Should I use UUIDs for resources in my public API?

I'm building a SaaS application and want to expose IDs for resources which are not tied to my current data storage implementation (Postgres auto-increment IDs). These Stack Overflow posts (one two) suggest that creating locally unique IDs is hard and that I might as well use UUIDs, which are of course easily and safely generated in pretty much any language.

I'm happy with this approach, but I wonder why I can't find any APIs from big SaaS/hosted players which do the same? For example:

  • Shopify: 9 digit numbers
  • Twilio: 34 character strings
  • Twitter: 20+ digit numbers
  • AMEE: 12 character A-Z0-9

So basically nobody seems to use UUIDs. Is there a reason for this - not-invented-here, cleverer internal ID algorithms or something else? And in my case, in the absence of any internal algorithm, does it make most sense to go with UUIDs?


Solution 1:

It's possible that those other vendors you listed have their own ID or hashing scheme to allow them to expose a smaller number while using something more akin to a UUID internally. But in the end, the question must be asked: as long as your URIs are intended to be consumed by code (API clients) rather than humans, why would it matter?

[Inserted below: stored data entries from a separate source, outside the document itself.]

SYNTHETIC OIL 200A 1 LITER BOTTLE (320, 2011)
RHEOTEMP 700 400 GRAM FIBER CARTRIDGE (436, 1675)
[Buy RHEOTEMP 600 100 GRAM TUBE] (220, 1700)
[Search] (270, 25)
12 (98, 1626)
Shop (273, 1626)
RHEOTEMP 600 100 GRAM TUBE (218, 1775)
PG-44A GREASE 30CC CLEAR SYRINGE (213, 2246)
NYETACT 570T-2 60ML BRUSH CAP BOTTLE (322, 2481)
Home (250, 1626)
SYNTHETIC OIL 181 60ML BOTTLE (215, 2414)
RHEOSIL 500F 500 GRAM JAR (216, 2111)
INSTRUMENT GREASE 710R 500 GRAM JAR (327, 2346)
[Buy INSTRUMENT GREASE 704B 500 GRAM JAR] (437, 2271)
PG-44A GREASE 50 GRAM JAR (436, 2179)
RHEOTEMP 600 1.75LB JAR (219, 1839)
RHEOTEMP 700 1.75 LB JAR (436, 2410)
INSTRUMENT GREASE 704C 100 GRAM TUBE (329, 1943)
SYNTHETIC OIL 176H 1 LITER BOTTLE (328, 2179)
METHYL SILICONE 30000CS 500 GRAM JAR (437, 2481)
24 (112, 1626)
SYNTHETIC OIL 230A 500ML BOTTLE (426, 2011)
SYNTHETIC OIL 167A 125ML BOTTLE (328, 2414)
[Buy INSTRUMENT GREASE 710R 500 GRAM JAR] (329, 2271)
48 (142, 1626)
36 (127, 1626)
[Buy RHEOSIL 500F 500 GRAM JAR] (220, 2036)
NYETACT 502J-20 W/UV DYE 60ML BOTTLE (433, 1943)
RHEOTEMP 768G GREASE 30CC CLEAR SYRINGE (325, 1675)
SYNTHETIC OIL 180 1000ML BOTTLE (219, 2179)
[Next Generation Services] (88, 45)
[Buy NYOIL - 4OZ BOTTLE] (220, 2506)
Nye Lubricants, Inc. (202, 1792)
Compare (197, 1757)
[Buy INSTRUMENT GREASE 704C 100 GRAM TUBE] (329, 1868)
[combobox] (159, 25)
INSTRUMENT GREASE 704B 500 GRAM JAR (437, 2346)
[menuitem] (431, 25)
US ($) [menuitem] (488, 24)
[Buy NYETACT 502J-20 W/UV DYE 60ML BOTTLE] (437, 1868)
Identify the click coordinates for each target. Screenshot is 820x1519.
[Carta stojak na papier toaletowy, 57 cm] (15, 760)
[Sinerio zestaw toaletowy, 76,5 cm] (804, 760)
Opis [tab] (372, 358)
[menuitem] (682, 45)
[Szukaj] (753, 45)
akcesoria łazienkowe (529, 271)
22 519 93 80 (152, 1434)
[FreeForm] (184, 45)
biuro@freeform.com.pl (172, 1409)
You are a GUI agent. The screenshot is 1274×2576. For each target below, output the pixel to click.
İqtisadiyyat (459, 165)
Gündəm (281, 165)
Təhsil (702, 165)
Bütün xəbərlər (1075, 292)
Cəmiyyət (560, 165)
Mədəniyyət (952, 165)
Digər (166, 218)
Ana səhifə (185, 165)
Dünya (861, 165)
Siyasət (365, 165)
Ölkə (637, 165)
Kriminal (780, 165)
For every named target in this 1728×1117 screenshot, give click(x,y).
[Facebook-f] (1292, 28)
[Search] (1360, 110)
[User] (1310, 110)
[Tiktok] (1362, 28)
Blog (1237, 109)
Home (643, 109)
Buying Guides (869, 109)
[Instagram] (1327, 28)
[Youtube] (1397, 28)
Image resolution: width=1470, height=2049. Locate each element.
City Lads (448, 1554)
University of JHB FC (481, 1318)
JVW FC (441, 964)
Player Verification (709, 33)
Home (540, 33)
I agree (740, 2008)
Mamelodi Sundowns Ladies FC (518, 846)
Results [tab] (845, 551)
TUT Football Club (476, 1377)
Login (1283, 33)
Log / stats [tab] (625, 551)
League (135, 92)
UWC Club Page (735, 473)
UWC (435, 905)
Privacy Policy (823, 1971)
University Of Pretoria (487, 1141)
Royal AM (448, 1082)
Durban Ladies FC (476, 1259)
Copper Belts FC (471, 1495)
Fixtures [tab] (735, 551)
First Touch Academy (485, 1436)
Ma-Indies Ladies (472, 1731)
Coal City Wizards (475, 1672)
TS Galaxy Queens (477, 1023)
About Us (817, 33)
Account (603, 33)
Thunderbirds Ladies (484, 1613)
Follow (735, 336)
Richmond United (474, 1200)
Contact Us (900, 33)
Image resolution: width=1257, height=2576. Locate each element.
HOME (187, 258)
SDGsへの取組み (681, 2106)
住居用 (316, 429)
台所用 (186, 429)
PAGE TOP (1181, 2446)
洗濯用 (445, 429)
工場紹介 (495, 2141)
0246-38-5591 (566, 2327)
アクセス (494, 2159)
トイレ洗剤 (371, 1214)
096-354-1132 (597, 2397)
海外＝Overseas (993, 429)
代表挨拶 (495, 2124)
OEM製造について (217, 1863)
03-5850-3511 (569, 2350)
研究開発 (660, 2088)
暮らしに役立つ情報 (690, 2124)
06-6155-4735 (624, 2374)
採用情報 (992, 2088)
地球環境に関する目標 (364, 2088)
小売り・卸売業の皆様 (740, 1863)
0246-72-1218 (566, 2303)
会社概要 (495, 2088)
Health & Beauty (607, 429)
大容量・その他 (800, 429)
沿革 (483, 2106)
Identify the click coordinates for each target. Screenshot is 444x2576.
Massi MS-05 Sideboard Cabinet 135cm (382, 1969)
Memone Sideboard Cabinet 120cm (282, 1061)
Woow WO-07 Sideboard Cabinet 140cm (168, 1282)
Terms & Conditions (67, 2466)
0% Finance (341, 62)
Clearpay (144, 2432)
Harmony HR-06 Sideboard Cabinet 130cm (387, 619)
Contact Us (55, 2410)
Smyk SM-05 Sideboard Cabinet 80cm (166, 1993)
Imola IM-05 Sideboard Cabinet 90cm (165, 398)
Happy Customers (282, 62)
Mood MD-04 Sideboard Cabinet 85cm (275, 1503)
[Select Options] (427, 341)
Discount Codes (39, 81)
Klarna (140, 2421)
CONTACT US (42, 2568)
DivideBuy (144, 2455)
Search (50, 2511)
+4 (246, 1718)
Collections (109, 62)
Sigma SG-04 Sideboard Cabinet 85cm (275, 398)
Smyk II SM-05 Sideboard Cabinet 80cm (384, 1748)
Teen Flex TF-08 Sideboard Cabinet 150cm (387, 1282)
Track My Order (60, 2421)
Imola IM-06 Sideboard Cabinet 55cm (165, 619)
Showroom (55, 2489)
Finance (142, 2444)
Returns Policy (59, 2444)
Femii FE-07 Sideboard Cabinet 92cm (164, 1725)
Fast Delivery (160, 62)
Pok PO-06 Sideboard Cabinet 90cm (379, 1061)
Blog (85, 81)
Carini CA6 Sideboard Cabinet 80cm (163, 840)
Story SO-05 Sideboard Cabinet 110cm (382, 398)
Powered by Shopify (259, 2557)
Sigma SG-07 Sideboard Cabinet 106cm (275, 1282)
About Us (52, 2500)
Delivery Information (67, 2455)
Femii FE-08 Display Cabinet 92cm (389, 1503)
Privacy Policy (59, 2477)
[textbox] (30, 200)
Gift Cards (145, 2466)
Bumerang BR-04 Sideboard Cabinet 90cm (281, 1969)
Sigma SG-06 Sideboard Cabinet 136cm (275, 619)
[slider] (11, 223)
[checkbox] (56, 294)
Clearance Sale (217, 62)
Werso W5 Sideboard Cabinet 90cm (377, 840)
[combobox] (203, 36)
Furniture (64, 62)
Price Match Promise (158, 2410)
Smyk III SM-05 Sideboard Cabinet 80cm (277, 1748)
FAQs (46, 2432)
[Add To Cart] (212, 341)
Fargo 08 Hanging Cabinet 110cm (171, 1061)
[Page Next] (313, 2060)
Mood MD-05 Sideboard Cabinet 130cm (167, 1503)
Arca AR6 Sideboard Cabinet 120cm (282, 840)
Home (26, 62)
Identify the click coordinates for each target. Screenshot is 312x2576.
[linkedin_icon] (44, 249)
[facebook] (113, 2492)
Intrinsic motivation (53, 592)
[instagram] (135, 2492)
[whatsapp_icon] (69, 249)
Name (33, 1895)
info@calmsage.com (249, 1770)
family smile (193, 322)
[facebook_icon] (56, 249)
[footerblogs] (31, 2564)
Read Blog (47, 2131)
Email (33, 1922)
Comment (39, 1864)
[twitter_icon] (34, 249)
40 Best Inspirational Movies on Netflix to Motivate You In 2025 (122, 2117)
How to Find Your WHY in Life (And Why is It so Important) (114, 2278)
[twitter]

Don't get too freaked out by what those vendors have done. There's no guarantee that (a) they are doing the "right" thing and (b) that their needs are the same as yours.

Go ahead and use UUIDs.

Solution 2:

I think you might consider the four main options here:

  1. use the UUID as your database Primary Keys, but it could be more computationally expensive than using Long

  2. create an UUID to Long mapping layer, this way you can publish your REST resources, but maintain a clean database structure using Long PK

  3. create an Alternate Key column in your database tables in order to hold de UUID values.

  4. instead of using UUID you could have cryptographic IDs, generated on the fly using a custom seed for each customer and original PK. This approach imposes more execution overhead but could be interesting in some scenarios. The customer would have to use always encrypted data, since they will never have access to the seed or algorithm.